Sus dedos apretaron los de ella.
—¡Maldición! No puedes ir sola. Y claramente no puedo ir contigo, al menos no de día. Entraremos desapercibidos esta noche, durante el baile.
—¡Podría no estar allí esta noche!
—Es un riesgo que vamos a correr. —Hizo un esfuerzo para suavizar su tono—. Aún tenemos días, Rué, pequeña. No tiene que suceder todo esta tarde.
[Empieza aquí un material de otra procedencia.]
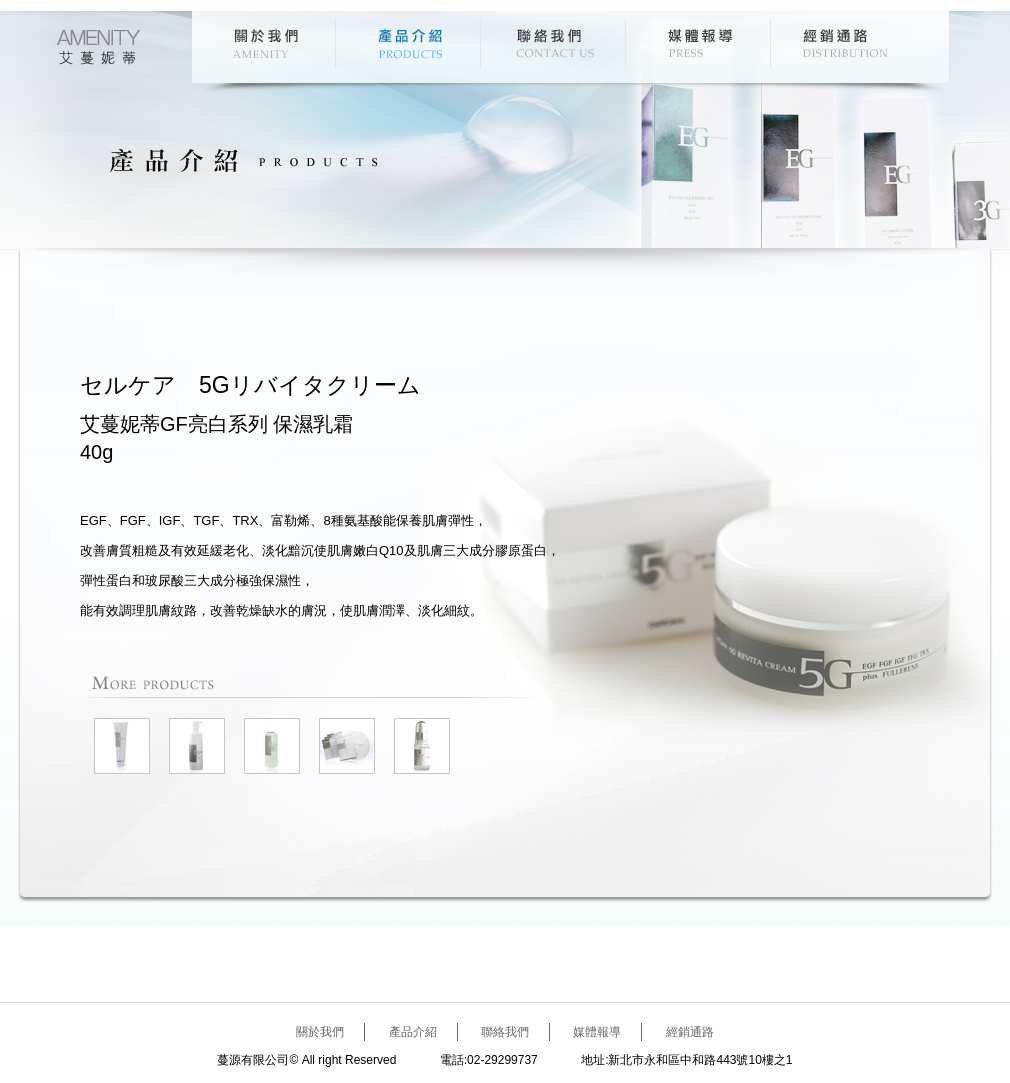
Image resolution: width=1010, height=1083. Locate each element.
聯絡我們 (555, 43)
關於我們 (265, 43)
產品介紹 (410, 43)
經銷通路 (845, 43)
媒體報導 (700, 43)
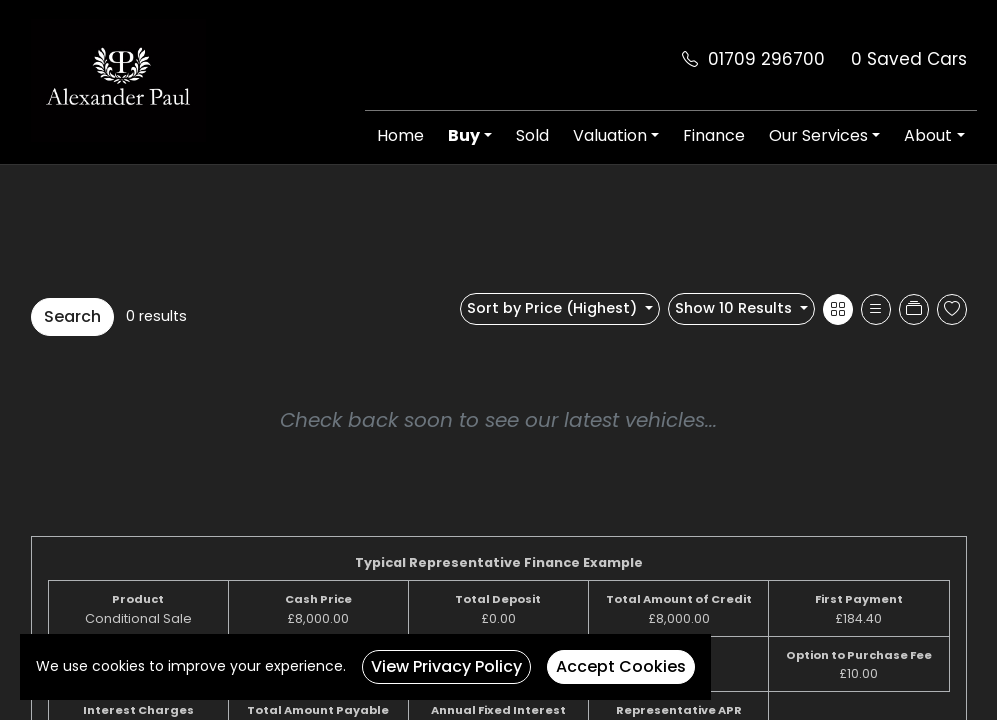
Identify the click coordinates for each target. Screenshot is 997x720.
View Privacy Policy (446, 666)
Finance (714, 135)
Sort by (554, 308)
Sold (532, 135)
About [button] (928, 135)
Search (72, 316)
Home (400, 135)
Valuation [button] (610, 135)
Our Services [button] (818, 135)
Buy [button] (464, 135)
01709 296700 (766, 59)
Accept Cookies (621, 666)
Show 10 (735, 308)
—No. —Una arruga había aparecido entre las cejas de ella; soltó las manos de él—. No dejaré que arruines esto. El baile de máscaras es esta noche. Lady Marlbroke tendrá las perlas fuera de la caja fuerte para la hora del té como muy tarde. Debo estar ahí.
—No es posible.
Ella se apoyó en un lazo de luz de sol.
—¡Juraste que me ayudarías!
—¡No te ayudaré a que te expongas a un peligro innecesario! Quítatelo de la cabeza, Rué. Iremos esta noche.
—No bastará con eso. —Y de un salto se acercó a la ventana. Por un instante Kit, cada vez con peor humor y con esas puntadas irritantes que enviaban breves espasmos constantes de dolor a su pierna, pensaba que ella se convertiría en humo y se iría. La alcoba era apenas segura.